The SSD and backbone CNNs with 8-bit precision using the UniPOT quantization scheme are implemented on the FPGA device, while the non-maximum suppression (NMS) and post-processing modules are performed by the CPU in OVC3. Our accelerator runs at 200 MHz and DSPs run at 400 MHz of frequency, aided by our dual-data-rate DSP design.

The reason is that the maximum frequency of Xilinx’s DSP in our device variant, ZU3EG, is 400 MHz. We can run the DSP only either at the maximum (double) 400 MHz frequency or at the baseline frequency of 200 MHz. Due to this constraint, we run our non-DSP parts of our FPGA design at 200 MHz to simplify the clock domains of the overall accelerator and eliminate the use of additional FIFOs for clock-domain crossing.

Figures 14(a) and 14(b) show the performance and mAP values of our FPGA designs across different VGG16-SSD width models. With algorithm-hardware co-design and optimizations, we could achieve up to 34.2 FPS for the 0.25× VGG16-SSD model. The implementation of the 0.5× model achieves 9.60 FPS, with only 2% mAP degradation compared to that of the 1.0× VGG16-SSD model.

Fig. 14. Hardware inference results from different SSD network width multiplier settings for (a) mAP and the total number of operations (b) FPS.
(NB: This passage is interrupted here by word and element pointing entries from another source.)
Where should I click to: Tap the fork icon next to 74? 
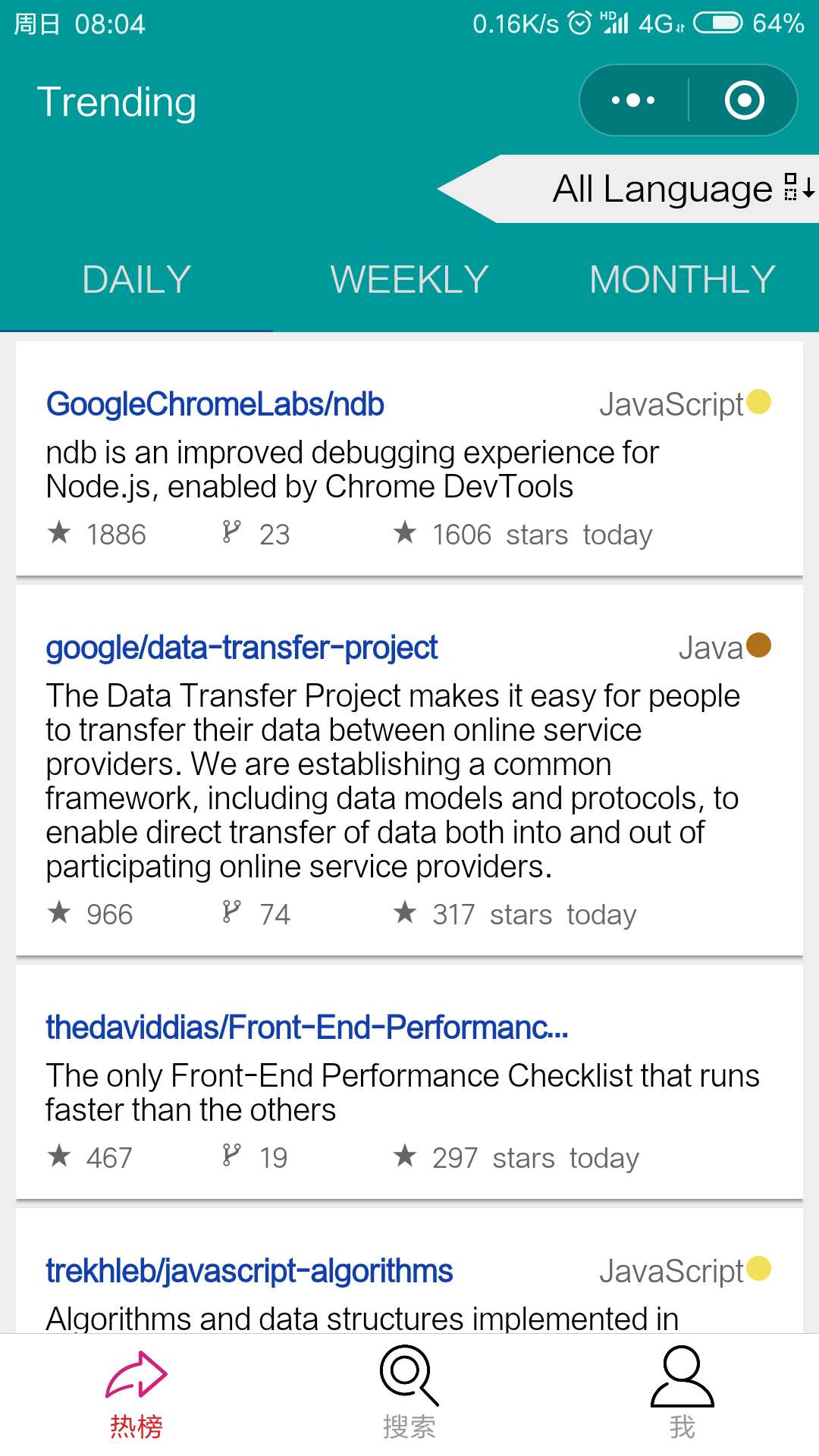pyautogui.click(x=231, y=912)
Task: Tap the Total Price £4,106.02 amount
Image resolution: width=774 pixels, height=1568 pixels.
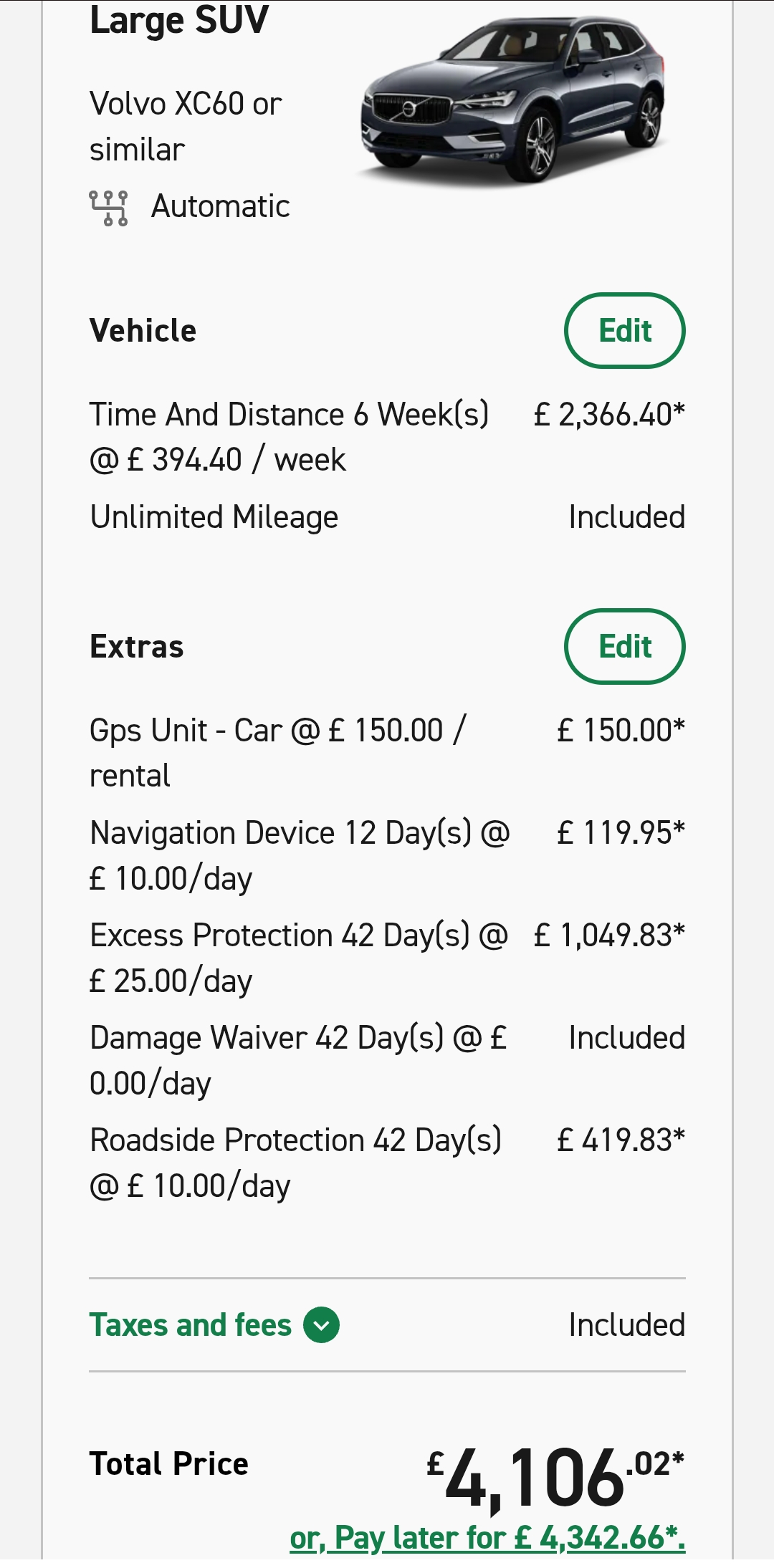Action: pos(555,1477)
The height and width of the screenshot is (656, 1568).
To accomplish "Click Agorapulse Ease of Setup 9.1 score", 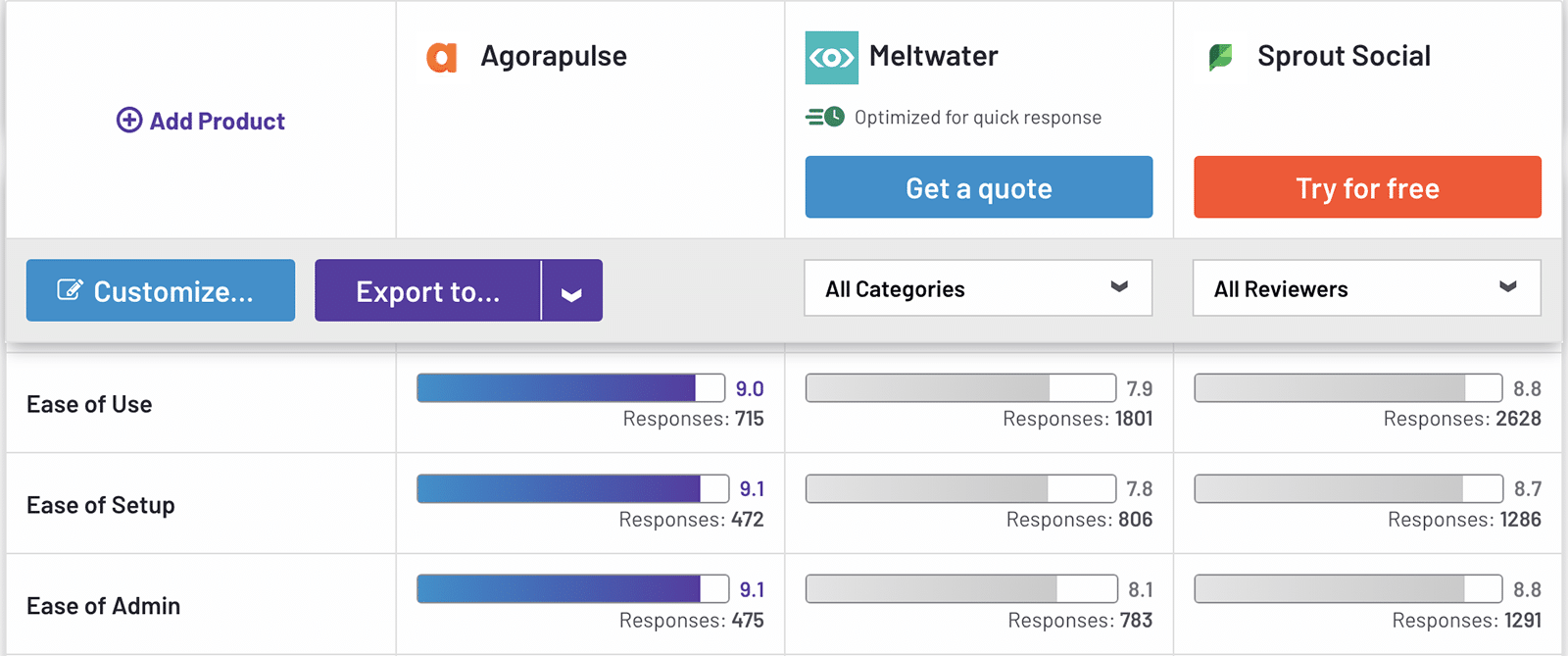I will (752, 488).
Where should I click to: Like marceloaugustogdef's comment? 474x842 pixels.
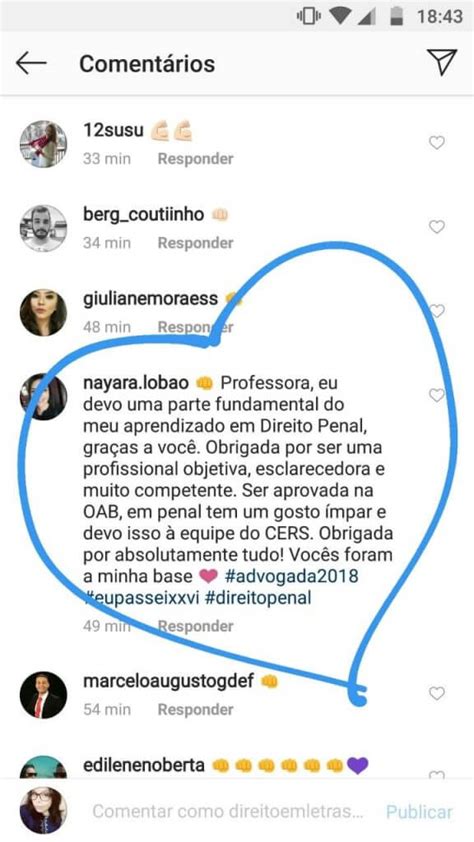(437, 694)
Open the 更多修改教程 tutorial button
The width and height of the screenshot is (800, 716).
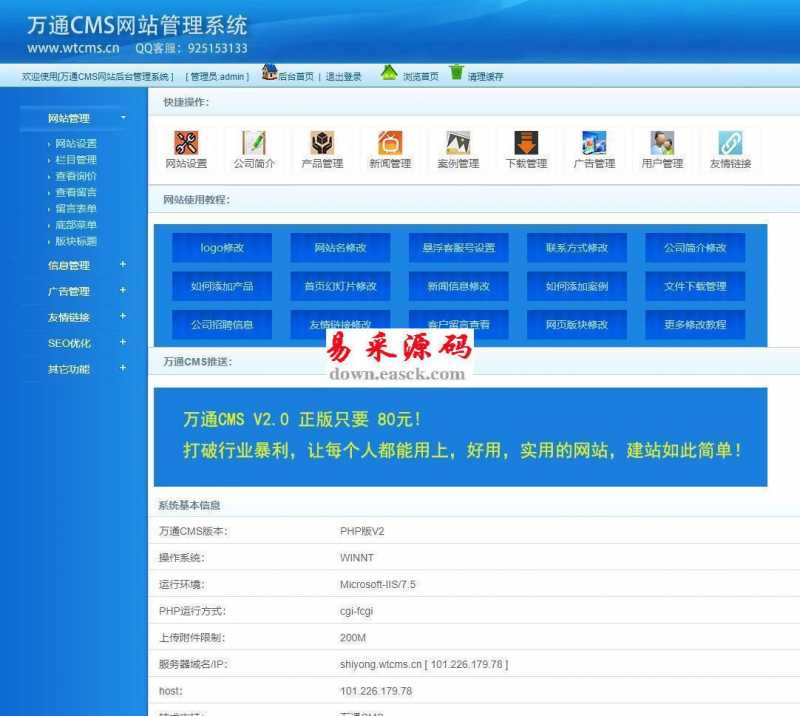pyautogui.click(x=695, y=325)
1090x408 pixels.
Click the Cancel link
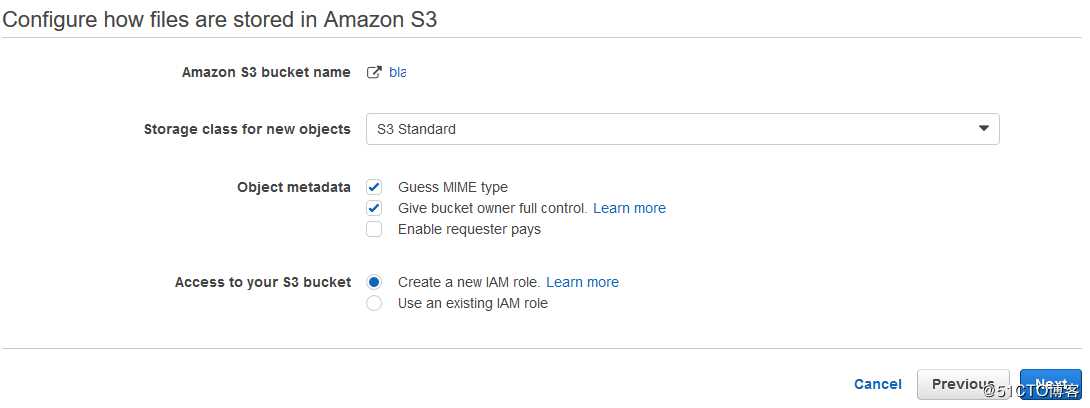coord(878,384)
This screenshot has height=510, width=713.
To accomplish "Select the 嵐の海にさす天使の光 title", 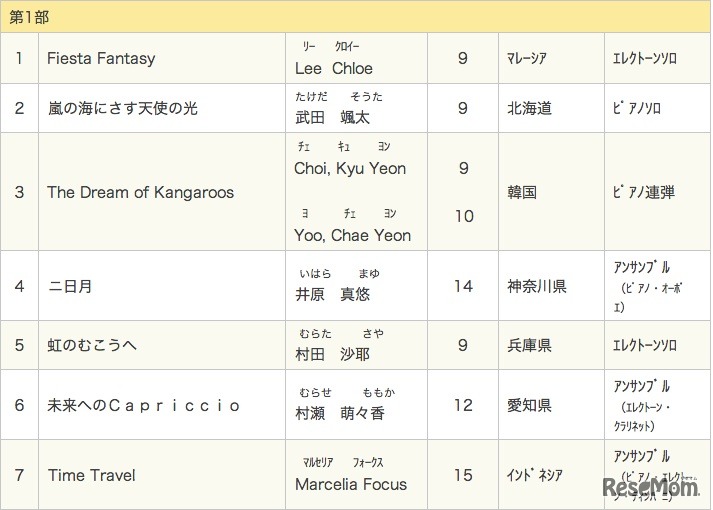I will coord(122,108).
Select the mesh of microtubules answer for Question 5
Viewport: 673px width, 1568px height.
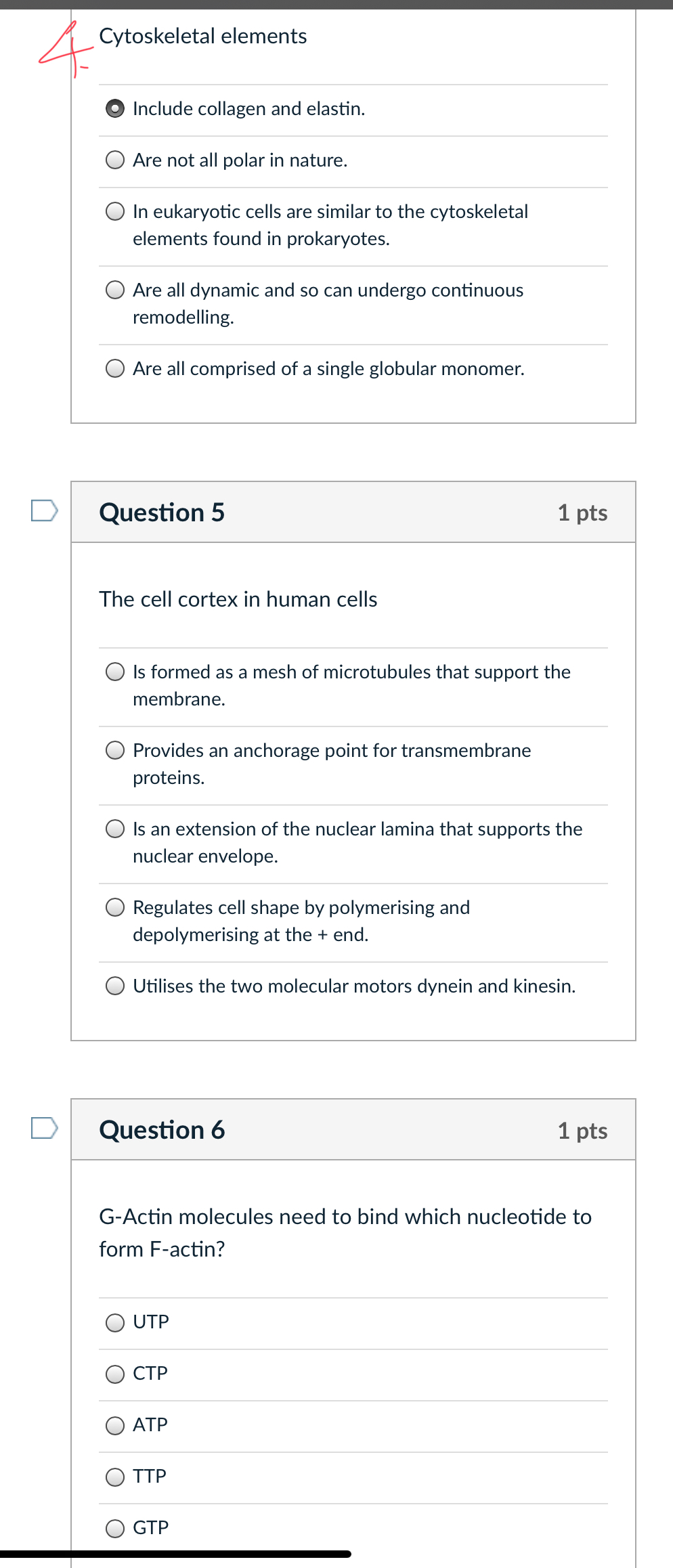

For the MobileNet-V1 backbone network, we achieve up to 12.67 FPS. For the COCO dataset, our implementation exhibits 1.9% mAP degradation compared to the FP32 model [19]. A prior work [11] shows 0.2% higher mAP, but the model size of [11] (8.9 MB) was 2.8× larger than our quantized network model (3.15 MB). The MobileNet-V1 with Pascal VOC dataset achieved mAP of 65.89%. While this is 9.21% lower than the state-of-the-art work in [19], note that FP32 precision was used in [19] with larger input image size, which will introduce more computational complexity to the entire network. On the other hand, in comparison to compressed network models, our work achieved better energy efficiency in terms of FPS/W than [11] (2.6 FPS/W vs. 2.87 FPS/W) with a small loss of 0.51% mAP.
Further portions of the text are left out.